Presence of Chlamydophila pneumoniae DNA in blood cells is a frequent event in patients with the late stage of primary cutaneous lymphomas and with atopic dermatitis

INTRODUCTION: Microbial infection and associated super antigens have been implicated in the pathogenesis of cutaneous T-cell lymphoma (CTCL), and many patients die from complicating bacterial infections. It has been postulated that Chlamydophila pneumoniae (C. pneumoniae) infection may be involved in the pathogenesis of Mycosis fungoides (MF) but published data are limited and controversial. AIM: To analyze the frequency of (C. pneumoniae) DNA presence in blood samples of lymphoma cases. MATERIAL AND METHODS: Using Q-PCR method we analyzed the presence of DNA in the blood samples obtained from 57 patients with CTCL (55 – mycosis fungoides (MF)/Sézary syndrome (SS), one primary cutaneous anaplastic large cell lymphoma (CD30+) and one NKT cell lymphoma) and 3 patients with cutaneous B-cell lymphomas, and 120 individuals from control groups (40 patients with psoriasis, 40 patients with atopic dermatitis and 40 healthy controls). RESULTS: Chlamydophila pneumoniae DNA was identified in 13 of 55 cases in the MF/SS group (23.6%), in 1 patient with CD30+ large cell lymphoma and in 1 of 3 patients with B-cell lymphoma. The presence of C. pneumoniae was confirmed in 1 of 40 psoriatic patients (2.5%), in 5 of 40 patients with atopic dermatitis (12.5%) and in none of 40 healthy individuals.
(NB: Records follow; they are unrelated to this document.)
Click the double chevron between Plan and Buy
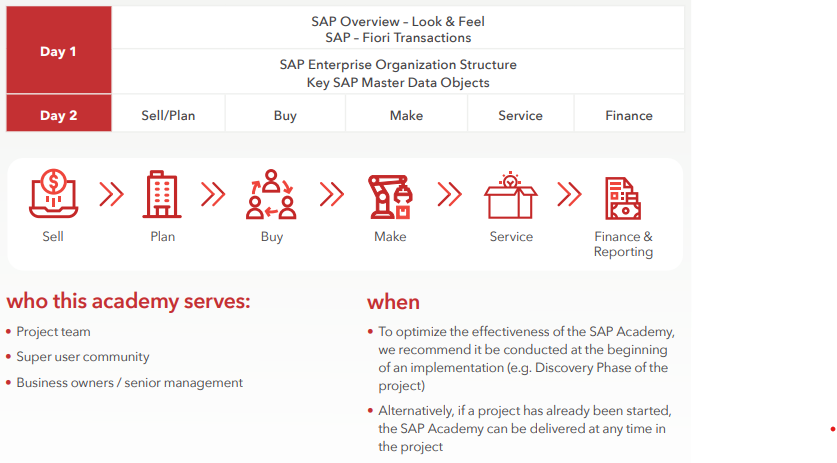Screen dimensions: 837x463 (x=213, y=194)
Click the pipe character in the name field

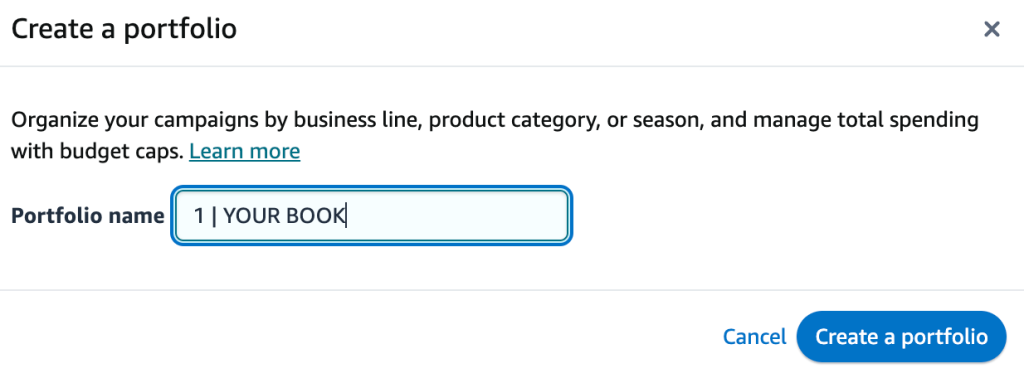(214, 216)
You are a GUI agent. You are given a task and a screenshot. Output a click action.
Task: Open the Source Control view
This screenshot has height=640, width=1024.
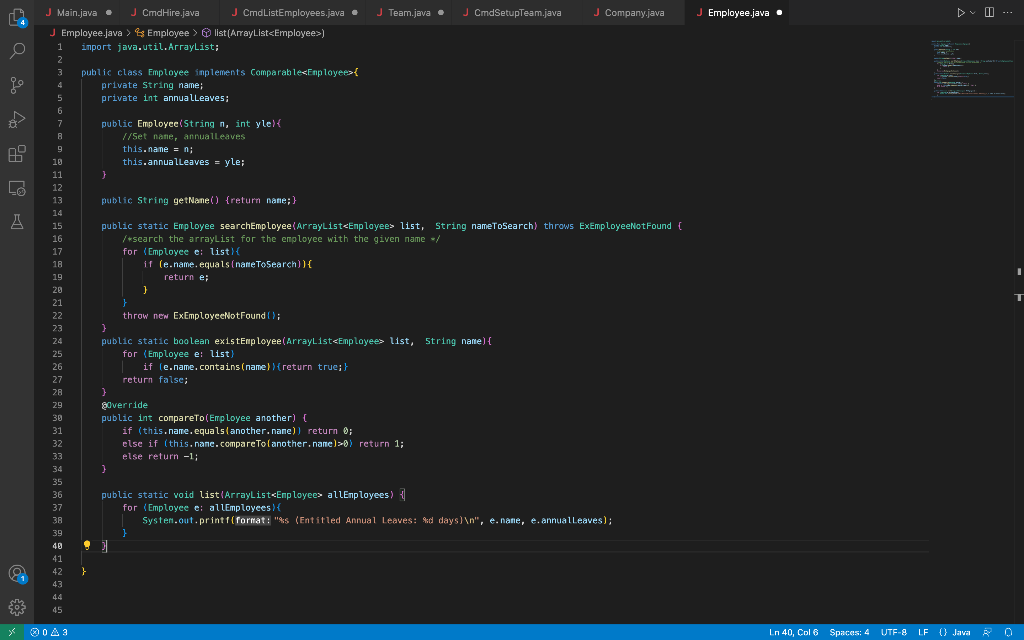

Presence of C. pneumoniae DNA in MF patients was strongly associated with disease progression; rs = 0.756; p = 0.0123 for groups IA → IVB, and was noted more frequently in advanced (III + IV) stages than in early (I–II) stages (p = 0.0139). There are no differences in the mean age of MF/SS patients with and without infection. CONCLUSIONS: The presence of C. pneumoniae DNA in the blood cells is a frequent event in late stages of MF/SS and may be explained by Th2 shift and suppression of the immune system during the course of the disease.